** STATED EXERCISE A **
Report every line of the entries that contains the string "height".

** TEXT EXTRACT **
************
Blunt and Anor and PAL and Anor
[2007] WASAT 264
•15 OCTOBER 2007
BLUNT & ANOR and PAL & ANOR [2007] WASAT 264
| STATE ADMINISTRATIVE TRIBUNAL | Citation No: | [2007] WASAT 264 | |
| COMMERCIAL TENANCY (RETAIL SHOPS) AGREEMENTS ACT 1985 (WA) | |||
| Case No: | CC:901/2006 | DETERMINED ON THE DOCUMENTS | |
| Coram: | MS J HAWKINS (MEMBER) | 15/10/07 | |
| 10 | Judgment Part: | 1 of 1 | |
| Result: | Application refused | ||
| B | |||
| PDF Version |
| Parties: | NEIL TREVOR BLUNT VESNA BLUNT JENO PAL ROSIKA PAL |
Catchwords: | Commercial tenancy issue Applicants failed to establish jurisdiction Respondent applied for costs Principles for award of costs |
Legislation: | Commercial Tenancy (Retail Shops) Agreements Act 1985 (WA), s 27 State Administrative Tribunal Act 2004 (WA), s 47, s 87(2) |
Case References: | Bilek and Vata Investments Pty Ltd [2005] WASAT 153 Firestar Enterprises Pty Ltd and Town of Vincent [2007] WASAT 100 J & P Metals Pty Ltd and Shire of Dandanup [2006] WASAT 282(S) Lai & Anor and Costa [2006] WASAT 117(S) Quah & Anor and AMP Life Limited [2005] WASAT 169 Summerville and Department of Education and Training & Ors [2006] WASAT 368(S) Wenpac Pty Ltd v Allied Western Australian Finance Limited & Ors (Unreported, SCWA, 22 December 1993) |
Orders | 1. The application for costs is dismissed. |
JURISDICTION : STATE ADMINISTRATIVE TRIBUNAL STREAM : COMMERCIAL & CIVIL ACT : COMMERCIAL TENANCY (RETAIL SHOPS) AGREEMENTS ACT 1985 (WA) CITATION : BLUNT & ANOR and PAL & ANOR [2007] WASAT 264 MEMBER : MS J HAWKINS (MEMBER) HEARD : DETERMINED ON THE DOCUMENTS DELIVERED : 15 OCTOBER 2007 FILE NO/S : CC 901 of 2006
- CC 902 of 2006
CC 903 of 2006
CC 904 of 2006
- VESNA BLUNT
Applicants
AND
JENO PAL
ROSIKA PAL
Respondents
Catchwords:
Commercial tenancy issue - Applicants failed to establish jurisdiction - Respondent applied for costs - Principles for award of costs
(Page 2)
************
** MATERIAL SHOWN **
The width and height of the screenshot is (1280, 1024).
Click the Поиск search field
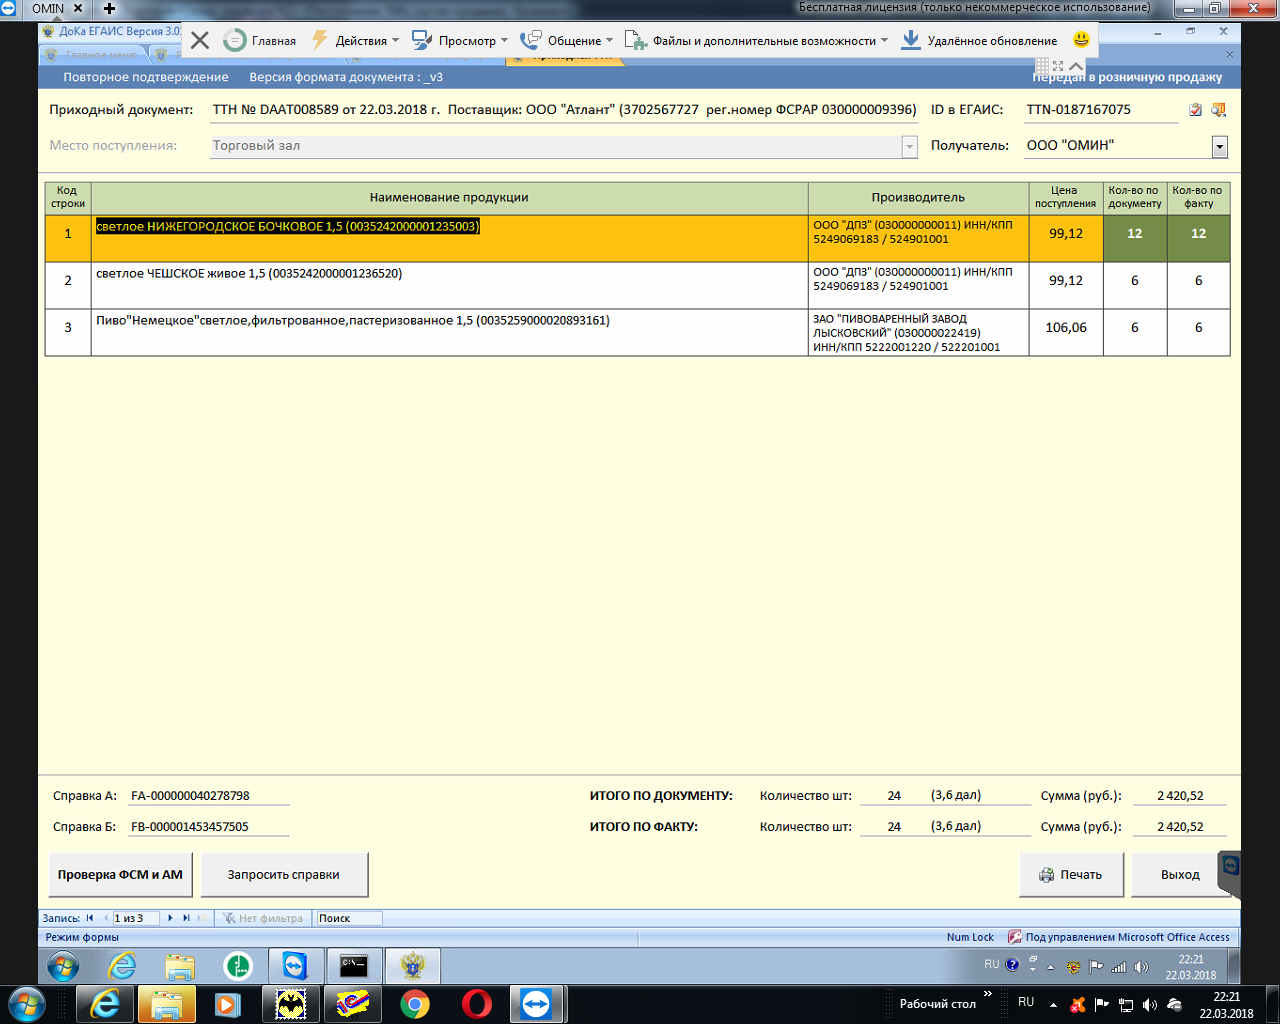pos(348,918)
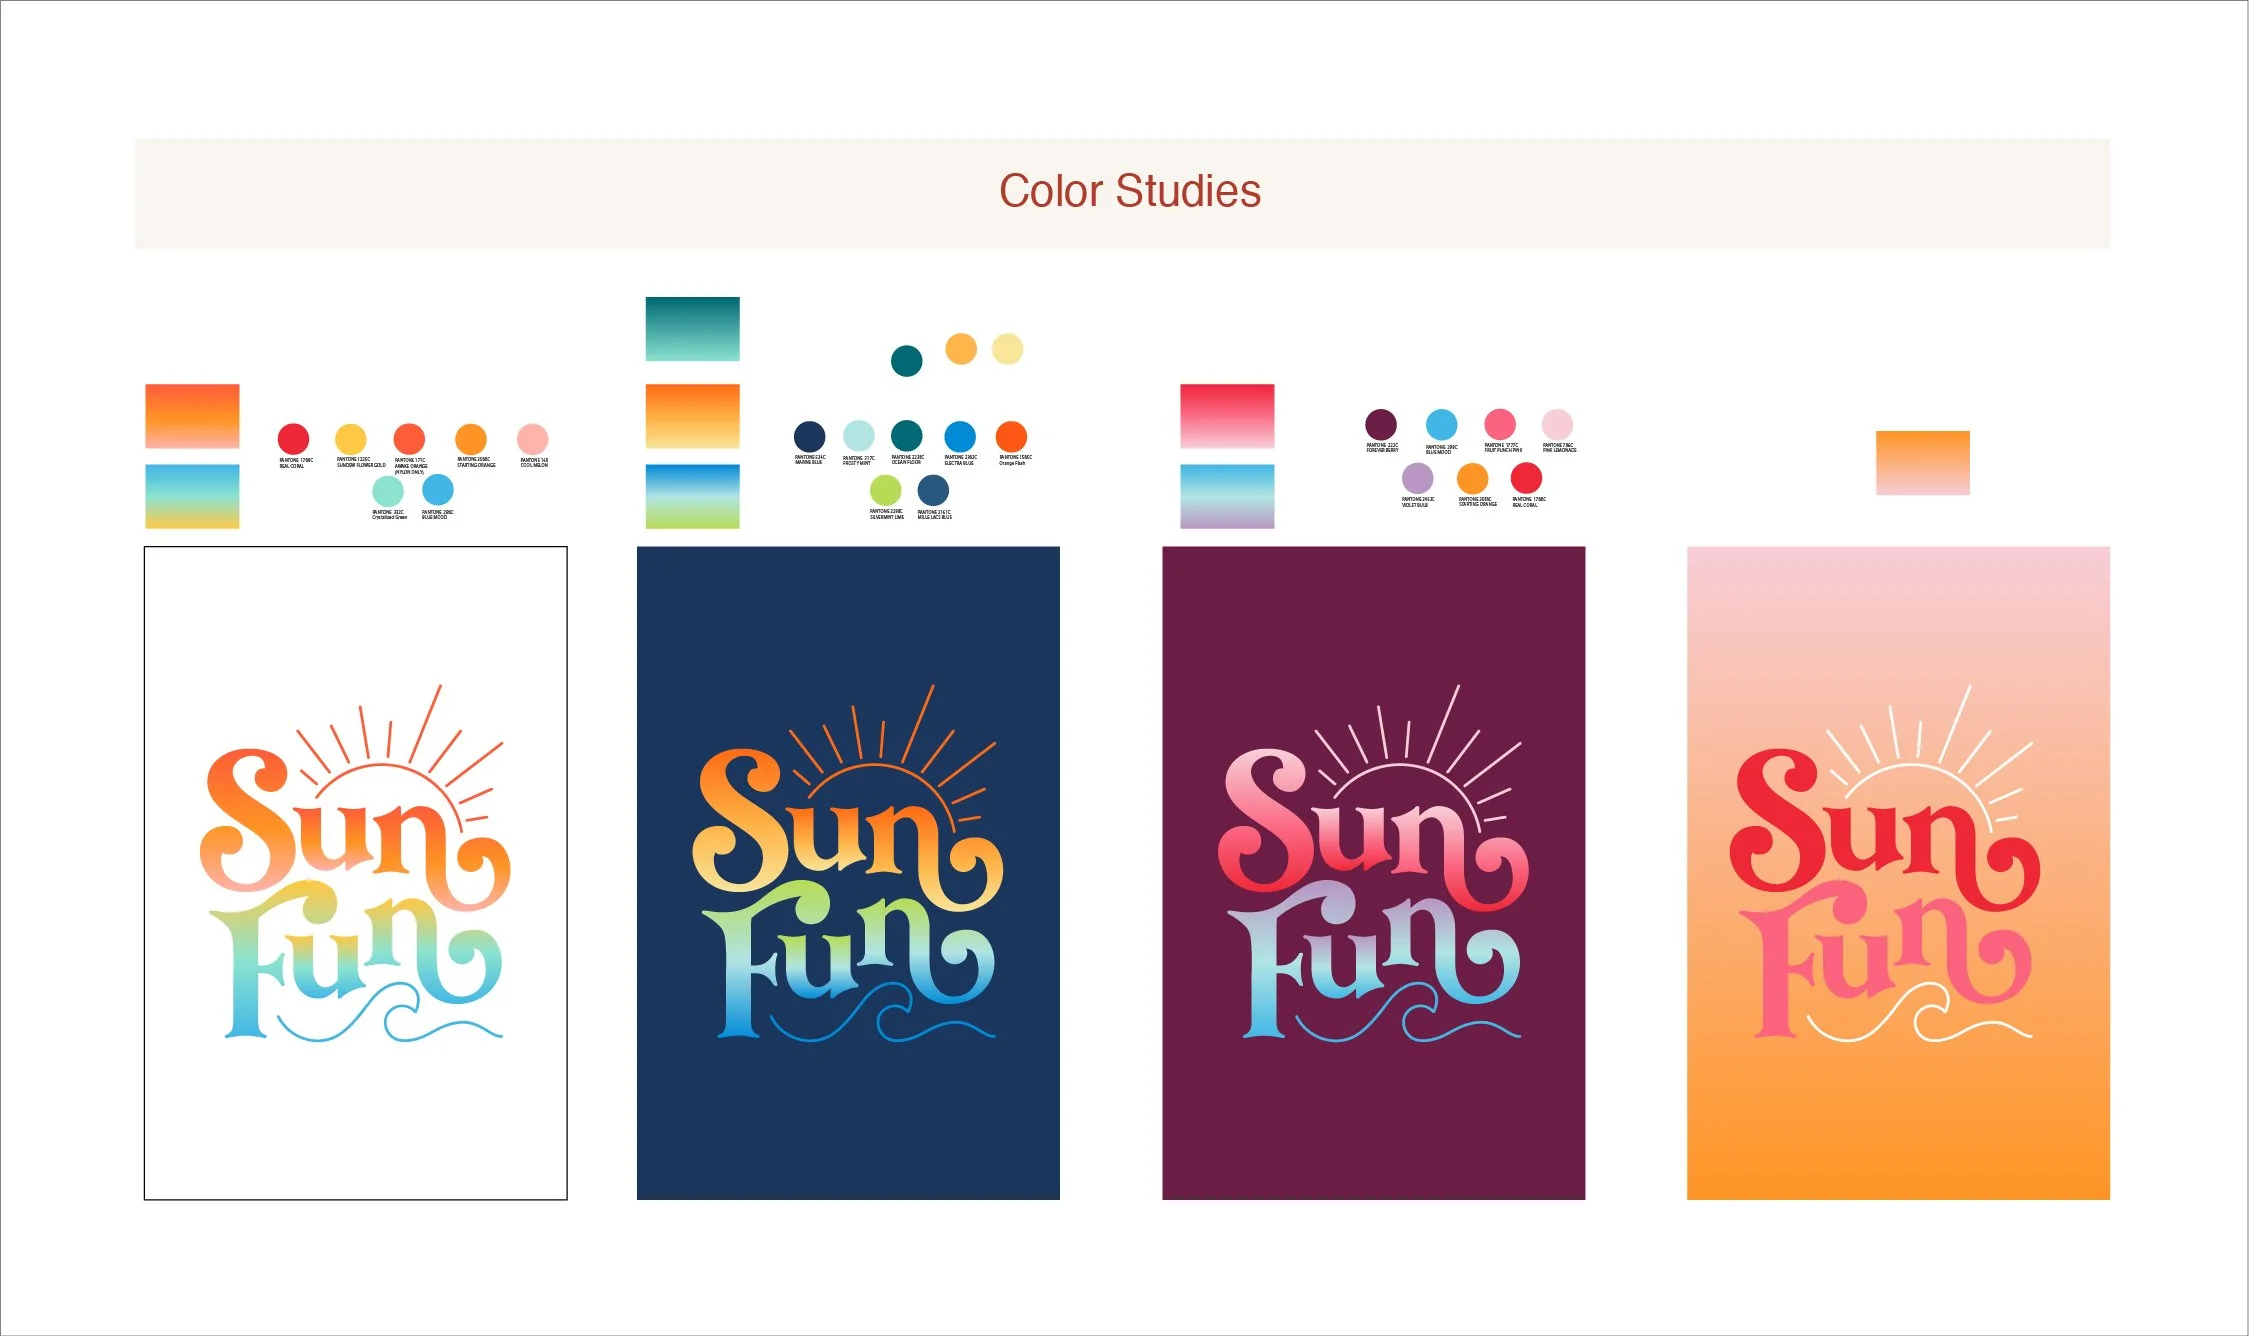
************
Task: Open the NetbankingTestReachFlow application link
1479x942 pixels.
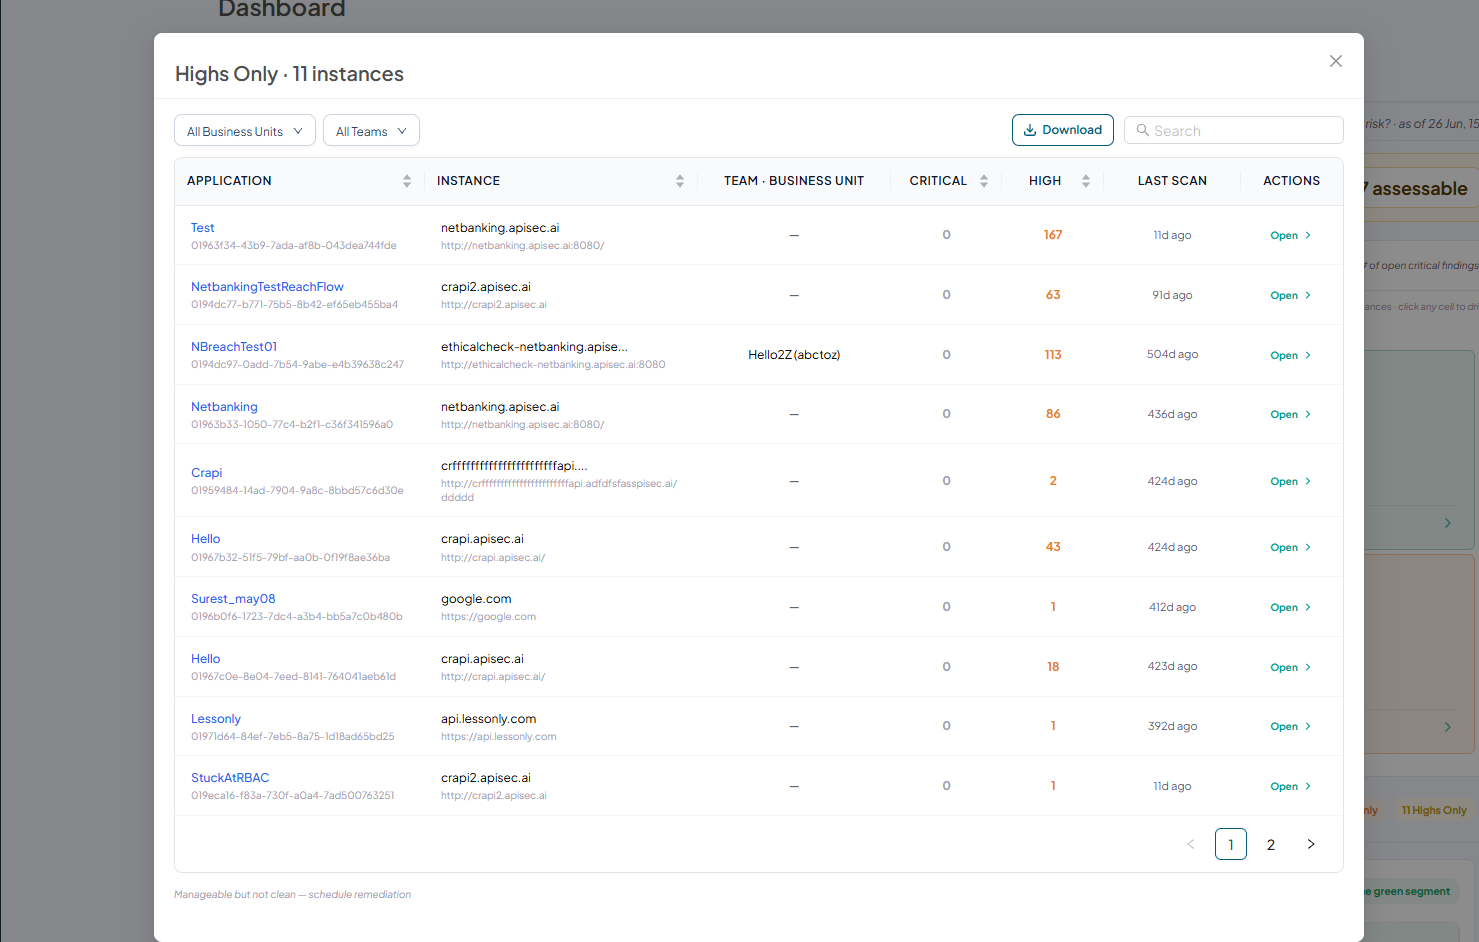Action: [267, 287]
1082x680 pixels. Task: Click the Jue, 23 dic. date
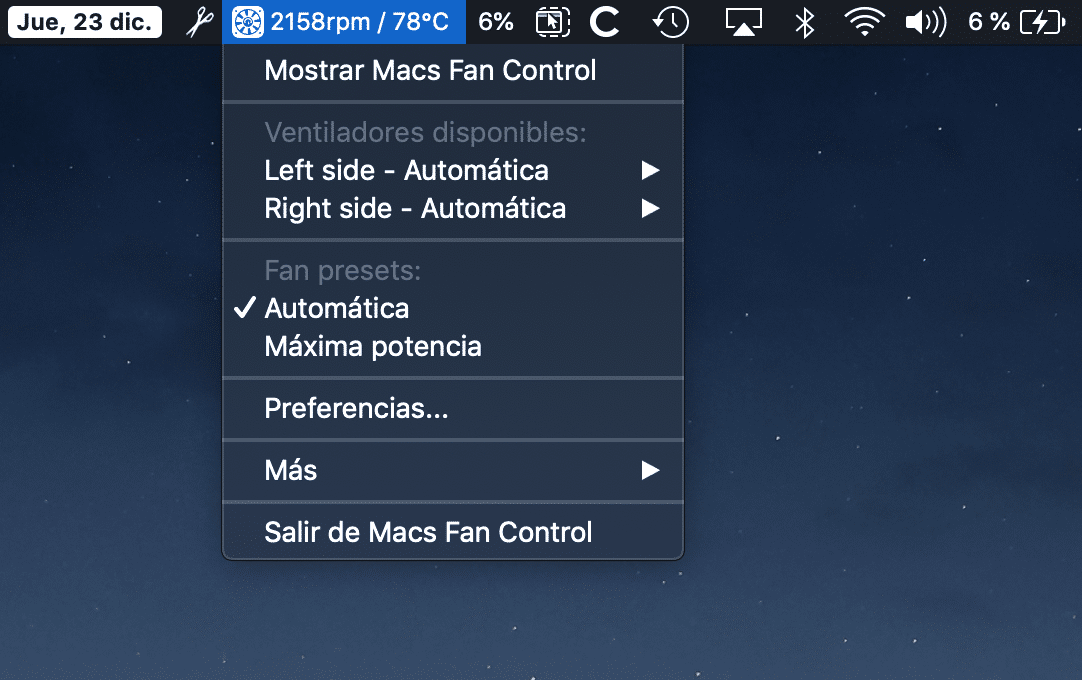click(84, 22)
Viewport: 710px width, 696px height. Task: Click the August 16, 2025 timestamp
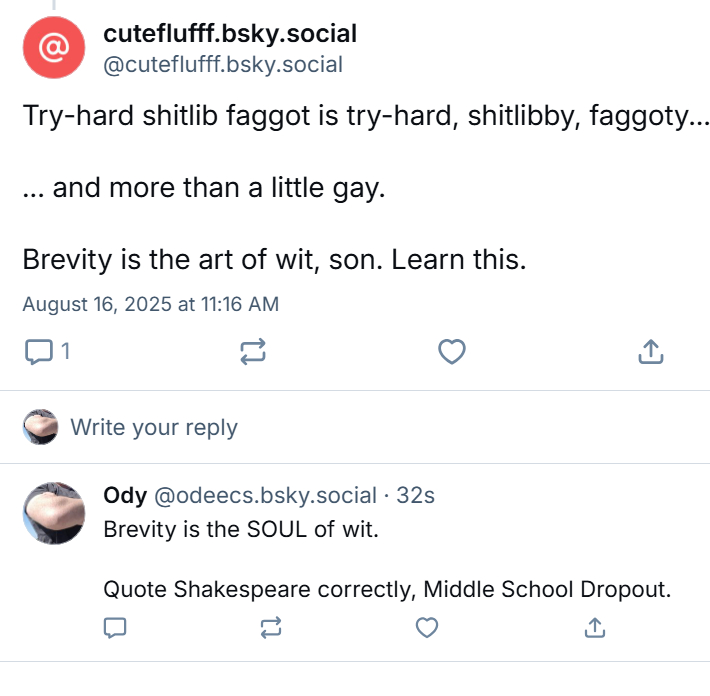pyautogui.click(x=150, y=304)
************
** STATED EXERCISE B **
For the tribunal decision, mark each statement yes or no according to whether it agrees with the text, and quote the exact words that decide it: (i) the application for costs was dismissed; (ii) the matter was decided after an oral hearing; (iii) the decision was delivered on 15 October 2007.

** WORKED ANSWER A **
The width and height of the screenshot is (1280, 1024).
Viewport: 710px width, 696px height. Task: Click the August 16, 2025 timestamp

** WORKED ANSWER B **
(i) Yes: "The application for costs is dismissed."
(ii) No: "DETERMINED ON THE DOCUMENTS"
(iii) Yes: "DELIVERED : 15 OCTOBER 2007"